La ligne de fond de Cassandre, c’est que toutes les guerres naissent d’un rapport falsifié à la vérité. Notre siècle en a d’ailleurs encore connu un exemple fameux lors de la guerre d’Irak, avec le mensonge sur la détention par ce pays d’armes de destruction massive – raison invoquée par les États-Unis et le Royaume-Uni pour justifier leur intervention.
Il y là un discrédit de la parole politique qui a des conséquences que nous pouvons quotidiennement vérifier et qui font le lit des discours les plus répugnants qui fleurissent aujourd’hui.
Il y est aussi question d’amour dans Cassandre...

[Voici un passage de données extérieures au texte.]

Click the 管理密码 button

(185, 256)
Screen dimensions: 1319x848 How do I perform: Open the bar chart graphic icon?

D’un amour formidable. Celui de Cassandre et Énée. La première fois qu’Énée rencontre Cassandre – ils ne se sont jamais vus – il lui dit : « Pardonne-moi, je n’ai pu venir plus tôt. » Peut-on imaginer plus belle déclaration d’amour ?
... et d’enfermement.
Cassandre est prisonnière d’Agamemnon à Mycènes. Or elle a déjà été incarcérée chez les Troyens. On s’aperçoit, au fil de l’œuvre, que Cassandre a toujours été enfermée, enfermée dans son refus du mensonge, enfermée parce que personne ne l’a jamais crue.
C’est la malédiction d’Apollon : « Apollon te crache dans la bouche ».

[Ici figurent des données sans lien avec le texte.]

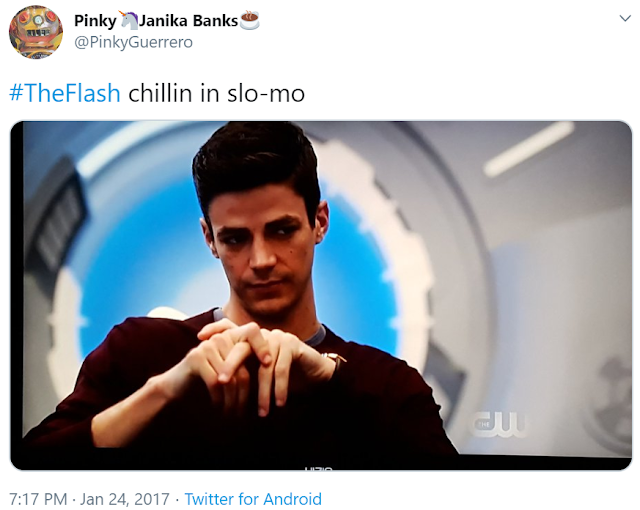
Task: Click the ceiling light bar in photo
Action: click(528, 149)
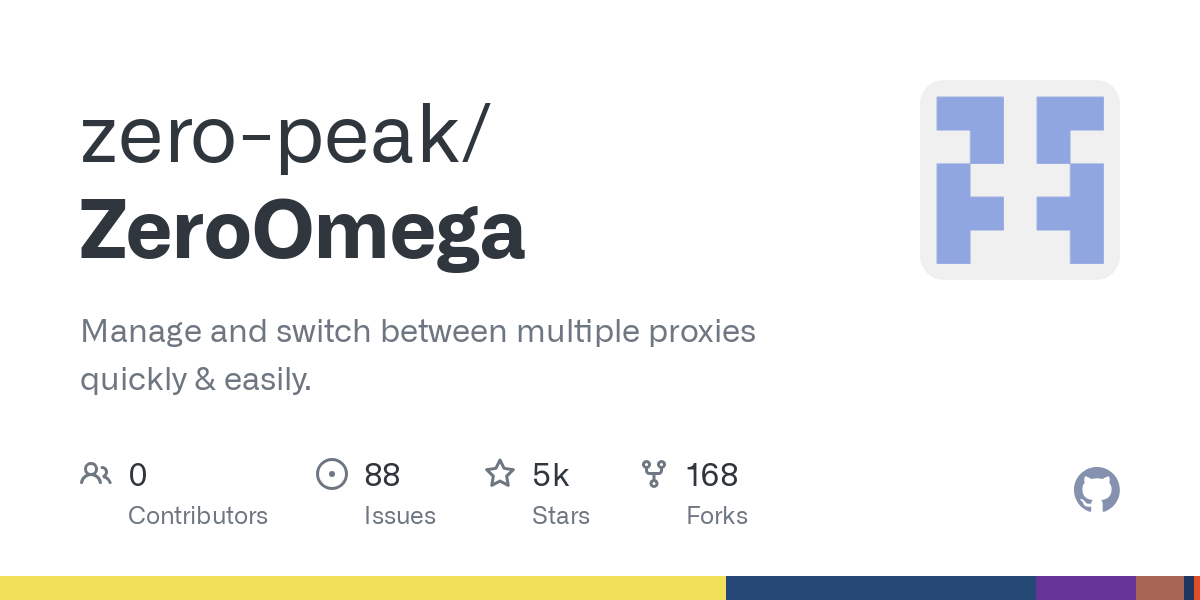Screen dimensions: 1200x600
Task: Click the 5k stars count
Action: click(551, 475)
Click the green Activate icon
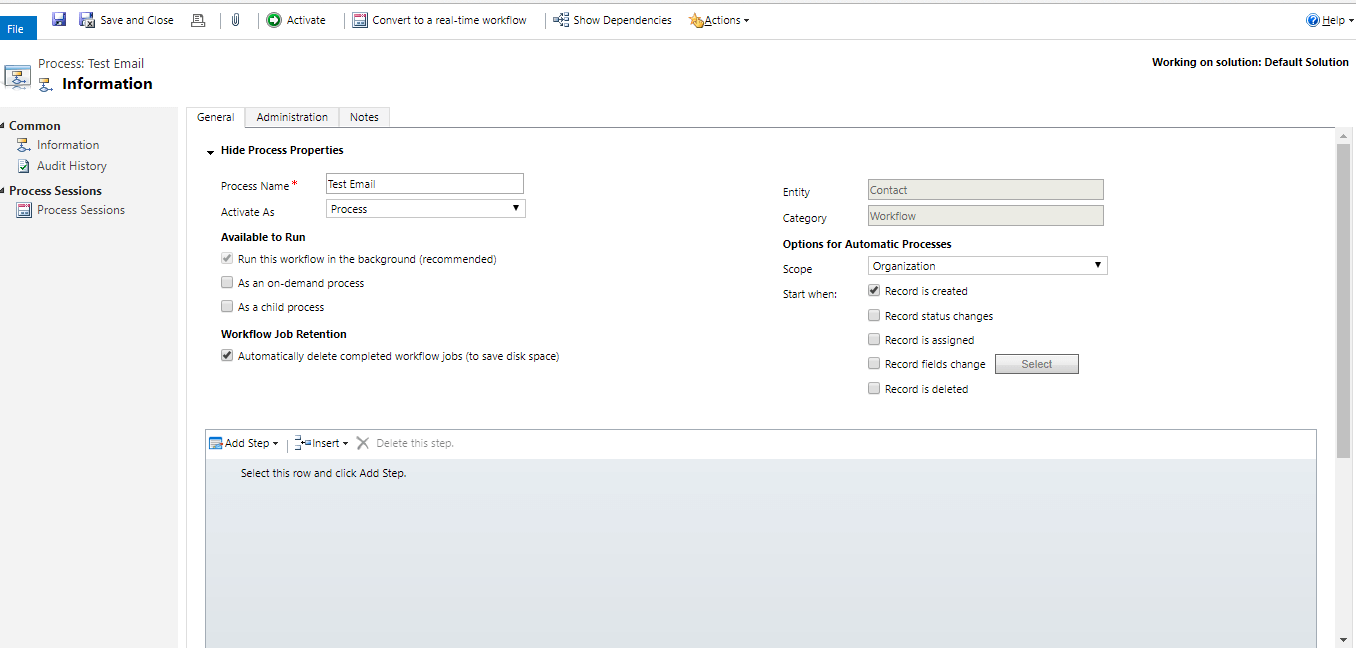1356x648 pixels. [274, 20]
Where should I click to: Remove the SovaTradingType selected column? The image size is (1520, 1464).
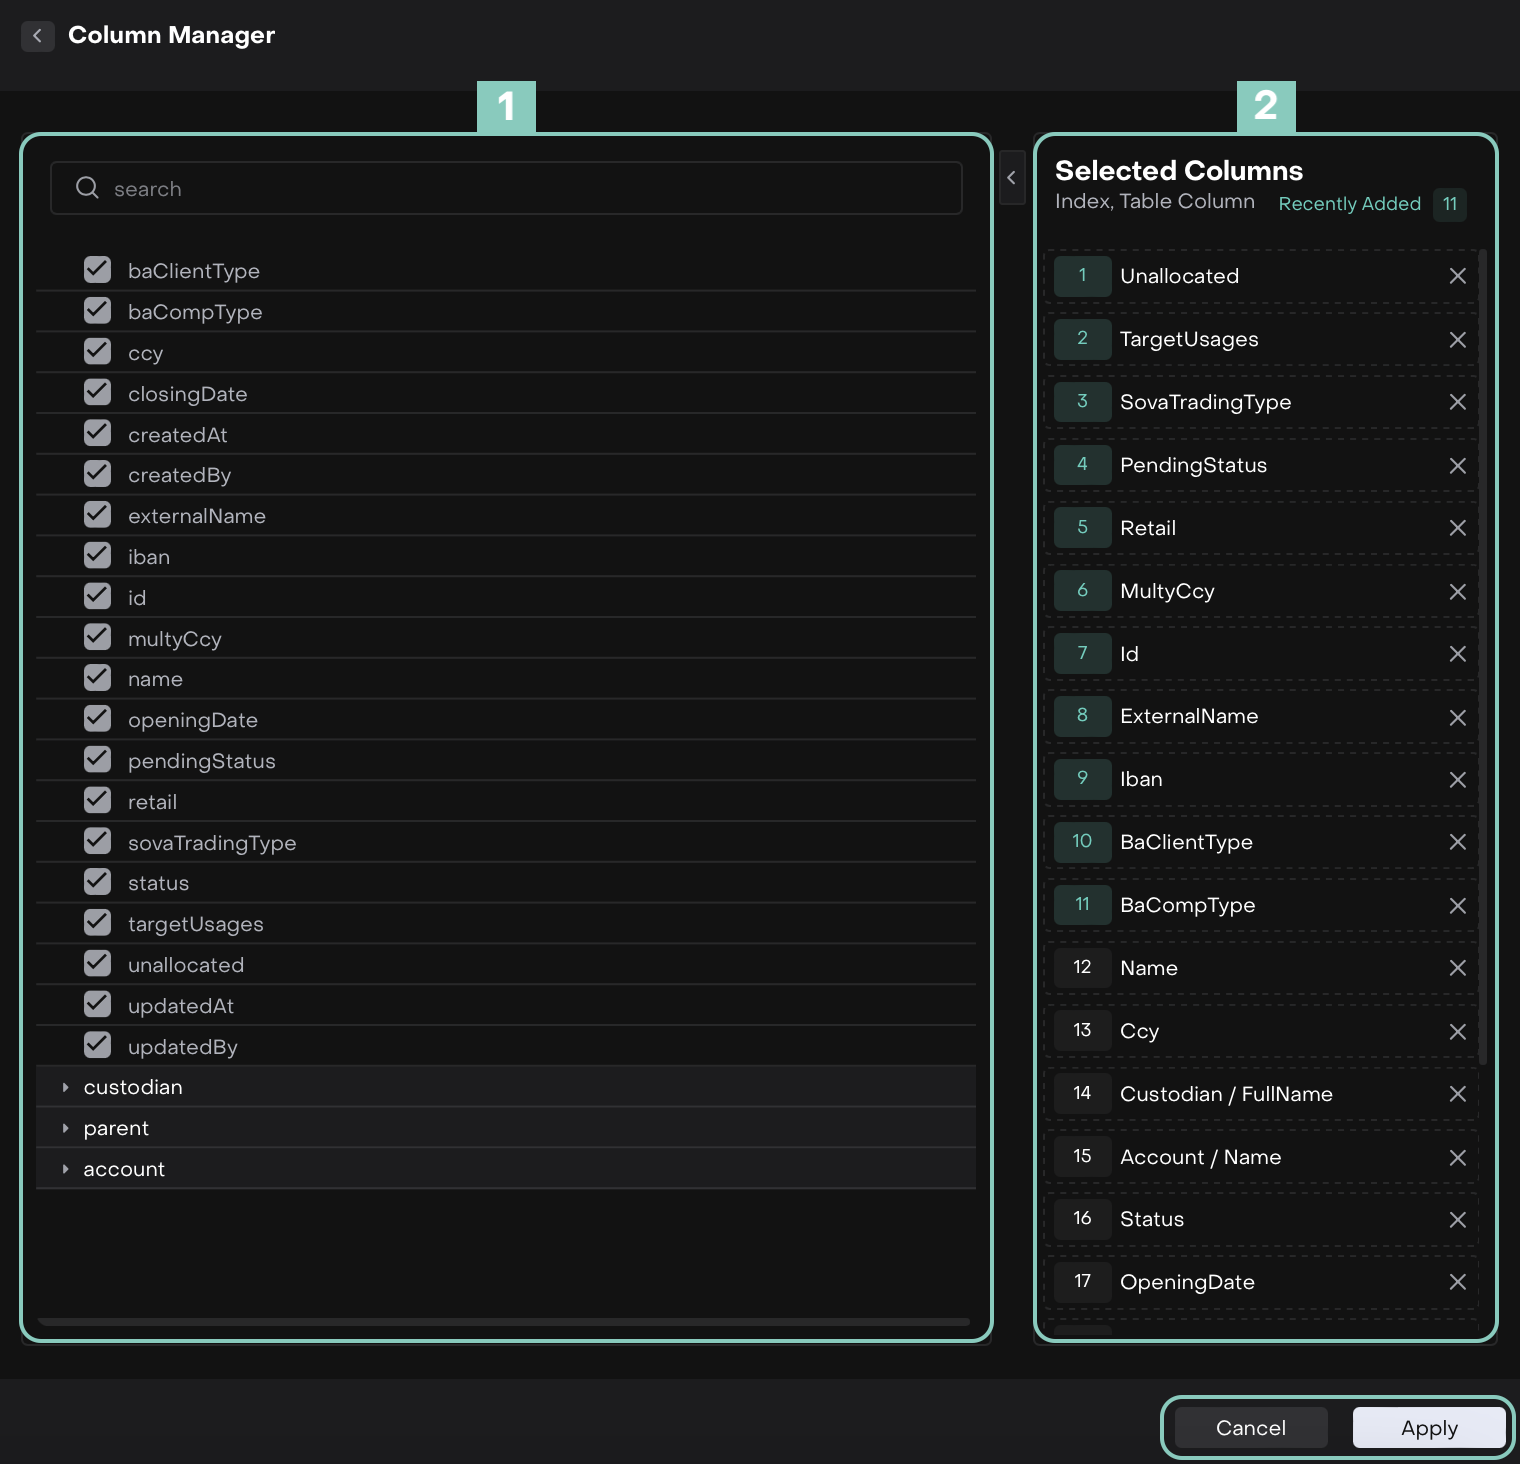(x=1457, y=402)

Apollon offre à Cassandre le don de divination, mais, parce qu’elle se refuse à lui, lui crache dans la bouche – ce qui l’empêchera à jamais de se faire comprendre ou d’être crue.
Cassandre sait l’avenir, mais n’empêchera rien. Ce qui fait écho à notre propre situation. À notre sentiment d’impuissance face à un monde dont nous devinons qu’il court à la catastrophe. À nos « plus jamais ça » que nous ressassons indéfiniment.
Cassandre occupe une place paradoxale au cœur de la cité : fille de roi et prêtresse, elle est dedans et dehors, toujours un peu à côté, en décalage. C’est de cette position indécise, instable, qu’elle nous fait entendre la petite voix, essentielle, fondatrice, qui refuse le mensonge et incarne une forme de droiture. Elle ne fait pas preuve d’un courage extraordinaire, elle a peur, ne se donne pas en exemple, et n’a aucun goût pour l’héroïsme. Mais, devant le mensonge et ses inévitables conséquences, elle refuse l’acquiescement, l’assujettissement et devient un pur refus, un « non » intégral. Ce qui donne à cette œuvre son ouverture et sa lumière.
Cassandre me fait un peu penser aux lanceurs d’alerte qui rendent publics des secrets d’État, n’attendent aucun profit personnel de leurs révélations, ne sont pas écoutés et sont condamnés. Ils questionnent l’acte politique, et distribuent autrement les places dans la cité.